(Data for locating visible targets)
____

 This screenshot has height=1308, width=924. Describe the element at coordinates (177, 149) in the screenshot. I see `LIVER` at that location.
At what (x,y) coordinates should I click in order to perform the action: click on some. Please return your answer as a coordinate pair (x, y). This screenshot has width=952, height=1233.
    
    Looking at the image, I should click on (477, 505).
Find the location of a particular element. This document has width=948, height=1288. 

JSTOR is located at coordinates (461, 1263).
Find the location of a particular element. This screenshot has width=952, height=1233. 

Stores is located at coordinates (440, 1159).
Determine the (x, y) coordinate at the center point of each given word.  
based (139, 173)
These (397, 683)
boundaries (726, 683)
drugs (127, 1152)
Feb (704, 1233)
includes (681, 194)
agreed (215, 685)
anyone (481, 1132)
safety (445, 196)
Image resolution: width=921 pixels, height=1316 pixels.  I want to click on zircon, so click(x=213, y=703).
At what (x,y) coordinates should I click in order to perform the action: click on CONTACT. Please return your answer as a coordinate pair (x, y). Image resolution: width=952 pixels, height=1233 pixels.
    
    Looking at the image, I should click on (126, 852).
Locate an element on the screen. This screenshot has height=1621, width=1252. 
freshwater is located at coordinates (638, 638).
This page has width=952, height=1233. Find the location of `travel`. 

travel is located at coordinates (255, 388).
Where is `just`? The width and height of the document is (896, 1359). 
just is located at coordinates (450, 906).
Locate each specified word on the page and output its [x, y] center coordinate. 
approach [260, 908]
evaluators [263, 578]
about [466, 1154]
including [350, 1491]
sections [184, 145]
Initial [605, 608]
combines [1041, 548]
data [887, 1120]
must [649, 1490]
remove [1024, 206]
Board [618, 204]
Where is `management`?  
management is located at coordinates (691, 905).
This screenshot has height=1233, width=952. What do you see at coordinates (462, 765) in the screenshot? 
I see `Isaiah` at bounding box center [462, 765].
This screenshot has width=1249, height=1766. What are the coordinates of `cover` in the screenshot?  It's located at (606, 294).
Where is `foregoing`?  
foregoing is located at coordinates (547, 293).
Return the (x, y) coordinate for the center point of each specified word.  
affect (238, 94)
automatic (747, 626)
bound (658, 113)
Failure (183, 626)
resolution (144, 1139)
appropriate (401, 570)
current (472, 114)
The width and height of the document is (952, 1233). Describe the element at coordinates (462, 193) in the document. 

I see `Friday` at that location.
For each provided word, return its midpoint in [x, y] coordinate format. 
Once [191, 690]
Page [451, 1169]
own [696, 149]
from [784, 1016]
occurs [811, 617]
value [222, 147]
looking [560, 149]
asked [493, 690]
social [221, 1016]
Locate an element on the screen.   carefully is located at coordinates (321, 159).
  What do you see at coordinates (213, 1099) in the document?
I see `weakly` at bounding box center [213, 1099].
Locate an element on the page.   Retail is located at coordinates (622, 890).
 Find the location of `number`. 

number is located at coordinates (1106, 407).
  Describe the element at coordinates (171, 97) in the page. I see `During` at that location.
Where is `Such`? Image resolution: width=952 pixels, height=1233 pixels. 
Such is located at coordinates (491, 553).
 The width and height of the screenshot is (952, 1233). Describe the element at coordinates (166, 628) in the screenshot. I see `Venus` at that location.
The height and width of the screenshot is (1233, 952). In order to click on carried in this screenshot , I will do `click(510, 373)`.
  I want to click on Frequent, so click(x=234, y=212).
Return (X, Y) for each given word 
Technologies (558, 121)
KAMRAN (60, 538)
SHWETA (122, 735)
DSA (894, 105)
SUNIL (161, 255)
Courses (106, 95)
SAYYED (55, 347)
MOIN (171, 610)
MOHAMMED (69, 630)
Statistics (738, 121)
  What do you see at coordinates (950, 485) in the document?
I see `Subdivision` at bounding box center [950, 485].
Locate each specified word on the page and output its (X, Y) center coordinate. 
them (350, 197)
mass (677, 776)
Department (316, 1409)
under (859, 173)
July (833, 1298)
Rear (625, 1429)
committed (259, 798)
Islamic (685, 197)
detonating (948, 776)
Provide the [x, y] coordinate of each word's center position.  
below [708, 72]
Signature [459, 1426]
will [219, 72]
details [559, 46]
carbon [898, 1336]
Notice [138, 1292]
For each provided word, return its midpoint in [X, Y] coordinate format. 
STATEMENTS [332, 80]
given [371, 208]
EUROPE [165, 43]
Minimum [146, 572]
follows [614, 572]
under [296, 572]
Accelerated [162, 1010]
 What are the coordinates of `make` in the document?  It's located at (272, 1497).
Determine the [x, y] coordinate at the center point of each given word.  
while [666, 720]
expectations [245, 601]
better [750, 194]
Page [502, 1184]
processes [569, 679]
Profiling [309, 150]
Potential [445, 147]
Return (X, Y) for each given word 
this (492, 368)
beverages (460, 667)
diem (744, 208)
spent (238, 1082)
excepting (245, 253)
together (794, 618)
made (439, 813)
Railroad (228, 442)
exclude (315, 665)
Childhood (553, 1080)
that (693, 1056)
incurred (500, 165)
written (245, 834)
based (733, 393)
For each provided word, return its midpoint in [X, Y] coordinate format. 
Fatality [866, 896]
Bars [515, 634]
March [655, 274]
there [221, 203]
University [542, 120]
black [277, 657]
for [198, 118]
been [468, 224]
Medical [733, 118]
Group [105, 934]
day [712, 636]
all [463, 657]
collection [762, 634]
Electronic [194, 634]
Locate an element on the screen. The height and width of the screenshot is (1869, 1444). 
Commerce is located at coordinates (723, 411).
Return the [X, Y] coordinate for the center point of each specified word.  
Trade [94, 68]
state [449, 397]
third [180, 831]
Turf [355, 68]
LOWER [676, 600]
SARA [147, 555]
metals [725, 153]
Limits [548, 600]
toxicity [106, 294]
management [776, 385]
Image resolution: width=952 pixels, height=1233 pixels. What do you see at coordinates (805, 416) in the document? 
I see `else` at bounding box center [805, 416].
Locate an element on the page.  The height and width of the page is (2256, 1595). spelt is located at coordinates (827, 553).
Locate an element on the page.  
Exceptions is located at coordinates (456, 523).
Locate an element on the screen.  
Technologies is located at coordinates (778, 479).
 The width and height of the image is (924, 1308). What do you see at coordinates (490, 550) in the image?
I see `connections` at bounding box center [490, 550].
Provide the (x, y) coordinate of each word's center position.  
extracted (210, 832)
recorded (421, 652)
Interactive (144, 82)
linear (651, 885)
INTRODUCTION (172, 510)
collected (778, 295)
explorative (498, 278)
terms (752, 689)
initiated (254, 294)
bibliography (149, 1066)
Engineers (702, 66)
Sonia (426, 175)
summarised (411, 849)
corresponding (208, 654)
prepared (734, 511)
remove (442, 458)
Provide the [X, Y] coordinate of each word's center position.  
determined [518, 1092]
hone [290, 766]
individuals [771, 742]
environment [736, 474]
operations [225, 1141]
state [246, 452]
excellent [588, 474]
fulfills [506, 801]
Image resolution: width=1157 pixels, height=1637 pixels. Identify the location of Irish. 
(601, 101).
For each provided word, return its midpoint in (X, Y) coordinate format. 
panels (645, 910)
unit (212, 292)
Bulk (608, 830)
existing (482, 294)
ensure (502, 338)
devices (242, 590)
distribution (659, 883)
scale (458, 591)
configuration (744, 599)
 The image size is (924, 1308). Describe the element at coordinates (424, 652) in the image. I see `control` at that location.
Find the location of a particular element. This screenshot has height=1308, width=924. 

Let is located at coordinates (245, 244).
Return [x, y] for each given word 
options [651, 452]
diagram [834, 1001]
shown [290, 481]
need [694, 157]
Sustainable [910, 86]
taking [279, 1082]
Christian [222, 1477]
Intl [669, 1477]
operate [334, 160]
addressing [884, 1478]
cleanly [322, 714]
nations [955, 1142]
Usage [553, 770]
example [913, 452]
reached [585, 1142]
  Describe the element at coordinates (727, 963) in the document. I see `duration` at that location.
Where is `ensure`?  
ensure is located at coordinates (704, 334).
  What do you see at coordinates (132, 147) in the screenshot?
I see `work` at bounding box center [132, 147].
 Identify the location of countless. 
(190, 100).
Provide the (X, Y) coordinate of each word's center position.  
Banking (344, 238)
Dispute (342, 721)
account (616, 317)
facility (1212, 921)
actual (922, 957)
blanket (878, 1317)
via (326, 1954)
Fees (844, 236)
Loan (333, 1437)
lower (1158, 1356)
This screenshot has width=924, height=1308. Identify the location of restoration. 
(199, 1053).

____

What the exercise asks>
Reproduce the data word for word, starting at its very first line and stopping after the line that contains "Stores is located at coordinates (440, 1159).".

Full solution>
 This screenshot has height=1308, width=924. Describe the element at coordinates (177, 149) in the screenshot. I see `LIVER` at that location.
At what (x,y) coordinates should I click in order to perform the action: click on some. Please return your answer as a coordinate pair (x, y). This screenshot has width=952, height=1233.
    
    Looking at the image, I should click on (477, 505).
Find the location of a particular element. This document has width=948, height=1288. 

JSTOR is located at coordinates (461, 1263).
Find the location of a particular element. This screenshot has width=952, height=1233. 

Stores is located at coordinates (440, 1159).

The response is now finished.